In an aspect having a flange, a male thread may be formed on the main body portion of the securing rod, and a nut that secures the flange at a predetermined position of the main body portion may be screwed into the main body portion. In this aspect, the movement of the flange can be restricted by the nut, and thus securing of the heat retention block to the turbine casing main body is robust.

In any of the above aspects, the heat retention block includes a first heat retention block that covers a surface of the turbine casing main body, and a second heat retention block that is laminated via a plate-shaped reinforcing member in a thickness direction of the first heat retention block. The first heat retention block includes a first bag body having an insertion hole formed in a predetermined position and inorganic fiber filled into the first bag body. The second heat retention block includes a second bag body having an insertion hole formed in a predetermined position and inorganic fiber filled into the second bag body. In this aspect, various methods of use are possible, such as changing the material as inorganic fiber in the first heat retention block and the second heat retention block. For example, as the first inorganic fiber that constitutes the first heat retention block that covers the surface of the turbine casing main body, biosoluble fiber having a high heat retention effect are used. On the other hand, as the second inorganic fiber that constitutes the second heat retention block, rock wool with inferior heat retention effect and low raw material cost can be used to balance heat retention and cost.

In a case where the first heat retention block and the second heat retention block are laminated via the plate-shaped reinforcing members, shear deformation of the first heat retention block and the second heat retention block can be prevented, and the laminated state can be maintained for a long period of time.

In a case where biosoluble fiber is filled in the first bag body as the inorganic fiber, heat retention can be further increased.

In a case where rock wool is filled in the second bag as the inorganic fiber, heat retention can be maintained, while raw material cost can be reduced to a low amount.

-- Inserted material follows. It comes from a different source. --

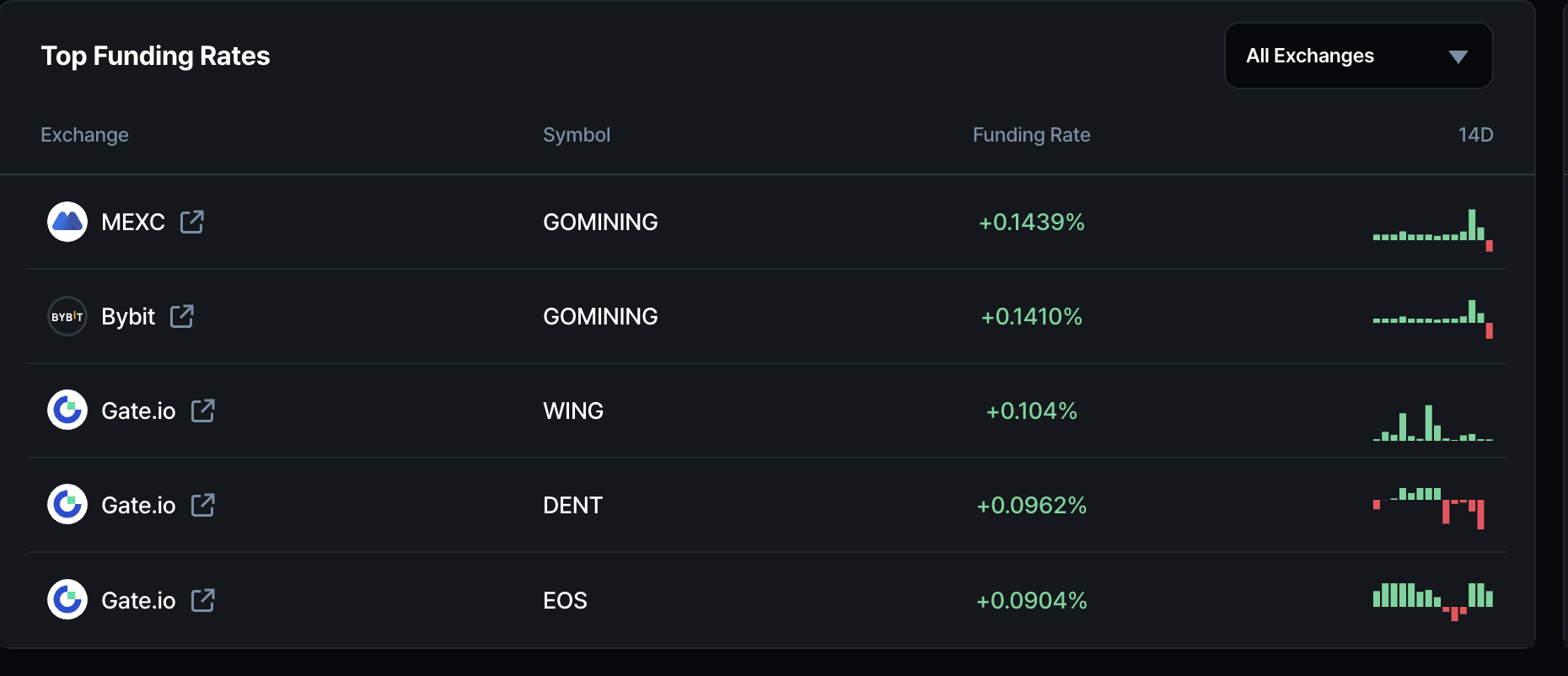Viewport: 1568px width, 676px height.
Task: Click the MEXC exchange logo
Action: (x=67, y=222)
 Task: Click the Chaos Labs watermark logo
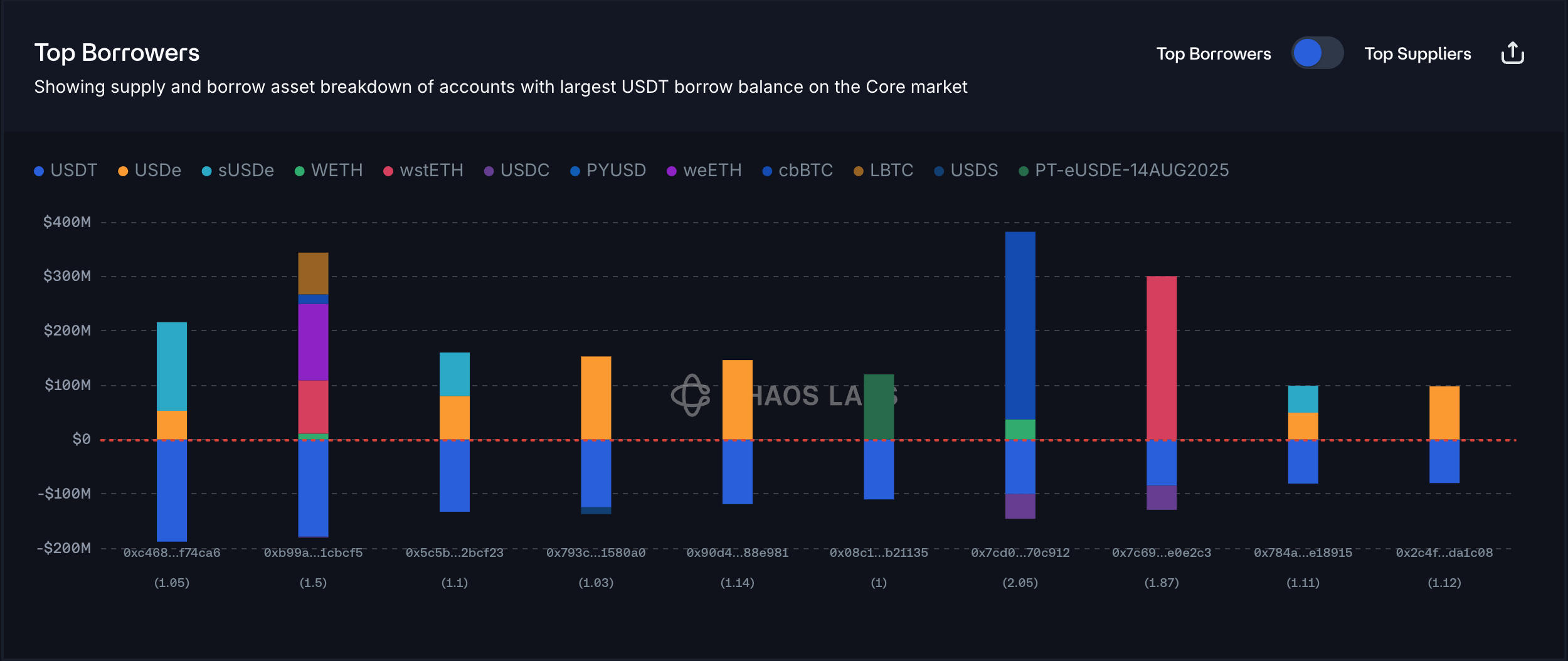691,395
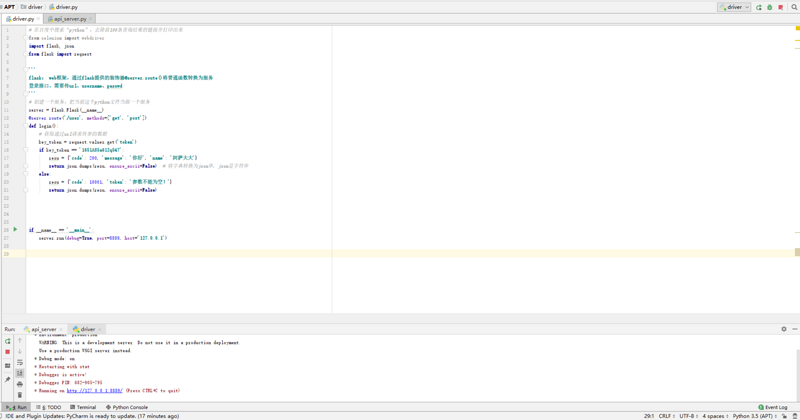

In a case where the reinforcing member is expanded metal or punched metal, shear deformation of the first heat retention block and the second heat retention block can be reliably prevented.

In order to achieve the above-described object, a securing tool for securing a heat retention block for a turbine casing according to the present invention includes a securing rod and a socket having a hollow cylindrical shape centered on a socket axis and having an open end at an end on a first side in an axial direction where the socket axis extends. The securing rod includes a main body portion that forms a rod shape and includes male thread formed, an engaging portion including a pair of protrusions formed on a first end of the main body portion and protruding outward in a radial direction with respect to the main body portion having a rod shape, a flange insertable into the main body portion, and a nut screwed into the main body portion so as to secure the flange at a predetermined position on the main body portion. The socket includes a first guide groove, a second guide groove, and a recessed groove recessed from an inner circumferential surface of the socket toward an outer circumferential side and formed for receiving the protrusion. The first guide groove includes a first starting end in the open end and a first terminal end, and extends in an axial direction from the first starting end to the first terminal end. The second guide groove includes a second starting end leading to the first terminal end and a second terminal end, and extends in a circumferential direction with respect to the socket axis from the second starting end to the second terminal end. The recessed groove leads to the second terminal end and extends in the axial direction from the second terminal end.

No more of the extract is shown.